> _Directions_: Reproduce every one of the following records verbatim, with no changes.

Stored items from a collection
++++++++
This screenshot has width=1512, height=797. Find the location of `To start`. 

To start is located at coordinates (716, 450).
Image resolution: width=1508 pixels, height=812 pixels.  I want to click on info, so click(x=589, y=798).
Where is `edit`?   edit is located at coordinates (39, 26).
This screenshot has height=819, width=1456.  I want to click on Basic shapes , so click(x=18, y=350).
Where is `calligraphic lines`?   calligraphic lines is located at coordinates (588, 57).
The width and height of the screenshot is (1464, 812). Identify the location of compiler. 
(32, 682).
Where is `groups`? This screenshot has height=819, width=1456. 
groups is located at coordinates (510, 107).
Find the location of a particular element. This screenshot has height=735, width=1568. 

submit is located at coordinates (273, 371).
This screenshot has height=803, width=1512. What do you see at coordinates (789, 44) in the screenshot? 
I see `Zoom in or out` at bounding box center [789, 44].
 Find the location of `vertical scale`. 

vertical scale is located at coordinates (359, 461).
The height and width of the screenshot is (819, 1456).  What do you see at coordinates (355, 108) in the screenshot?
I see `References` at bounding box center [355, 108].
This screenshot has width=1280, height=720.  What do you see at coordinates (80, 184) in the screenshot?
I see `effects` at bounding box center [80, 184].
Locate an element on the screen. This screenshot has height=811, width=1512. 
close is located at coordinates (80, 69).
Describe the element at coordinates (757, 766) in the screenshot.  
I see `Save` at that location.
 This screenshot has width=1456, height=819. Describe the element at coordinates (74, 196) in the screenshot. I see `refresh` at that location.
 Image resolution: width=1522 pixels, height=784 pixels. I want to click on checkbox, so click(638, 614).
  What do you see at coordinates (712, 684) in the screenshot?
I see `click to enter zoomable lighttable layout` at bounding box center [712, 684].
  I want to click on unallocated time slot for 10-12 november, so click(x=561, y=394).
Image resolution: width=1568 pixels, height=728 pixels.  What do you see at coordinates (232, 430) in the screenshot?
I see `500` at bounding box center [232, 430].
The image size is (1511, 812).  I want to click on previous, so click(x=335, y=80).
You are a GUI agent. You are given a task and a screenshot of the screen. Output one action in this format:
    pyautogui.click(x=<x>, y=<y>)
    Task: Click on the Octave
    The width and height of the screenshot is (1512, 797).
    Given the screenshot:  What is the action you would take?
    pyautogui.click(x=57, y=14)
++++++++
> _Solved exercise_:
This screenshot has width=1512, height=797. Find the location of `To start`. 

To start is located at coordinates (716, 450).
Image resolution: width=1508 pixels, height=812 pixels.  I want to click on info, so click(x=589, y=798).
Where is `edit`?   edit is located at coordinates (39, 26).
This screenshot has height=819, width=1456.  I want to click on Basic shapes , so click(x=18, y=350).
Where is `calligraphic lines`?   calligraphic lines is located at coordinates (588, 57).
The width and height of the screenshot is (1464, 812). Identify the location of compiler. 
(32, 682).
Where is `groups`? This screenshot has height=819, width=1456. 
groups is located at coordinates (510, 107).
Find the location of a particular element. This screenshot has height=735, width=1568. 

submit is located at coordinates (273, 371).
This screenshot has height=803, width=1512. What do you see at coordinates (789, 44) in the screenshot? 
I see `Zoom in or out` at bounding box center [789, 44].
 Find the location of `vertical scale`. 

vertical scale is located at coordinates (359, 461).
The height and width of the screenshot is (819, 1456).  What do you see at coordinates (355, 108) in the screenshot?
I see `References` at bounding box center [355, 108].
This screenshot has width=1280, height=720.  What do you see at coordinates (80, 184) in the screenshot?
I see `effects` at bounding box center [80, 184].
Locate an element on the screen. This screenshot has height=811, width=1512. 
close is located at coordinates (80, 69).
Describe the element at coordinates (757, 766) in the screenshot.  
I see `Save` at that location.
 This screenshot has width=1456, height=819. Describe the element at coordinates (74, 196) in the screenshot. I see `refresh` at that location.
 Image resolution: width=1522 pixels, height=784 pixels. I want to click on checkbox, so click(638, 614).
  What do you see at coordinates (712, 684) in the screenshot?
I see `click to enter zoomable lighttable layout` at bounding box center [712, 684].
  I want to click on unallocated time slot for 10-12 november, so click(x=561, y=394).
Image resolution: width=1568 pixels, height=728 pixels.  What do you see at coordinates (232, 430) in the screenshot?
I see `500` at bounding box center [232, 430].
The image size is (1511, 812).  I want to click on previous, so click(x=335, y=80).
You are a GUI agent. You are given a task and a screenshot of the screen. Output one action in this format:
    pyautogui.click(x=<x>, y=<y>)
    Task: Click on the Octave
    The width and height of the screenshot is (1512, 797).
    Given the screenshot:  What is the action you would take?
    pyautogui.click(x=57, y=14)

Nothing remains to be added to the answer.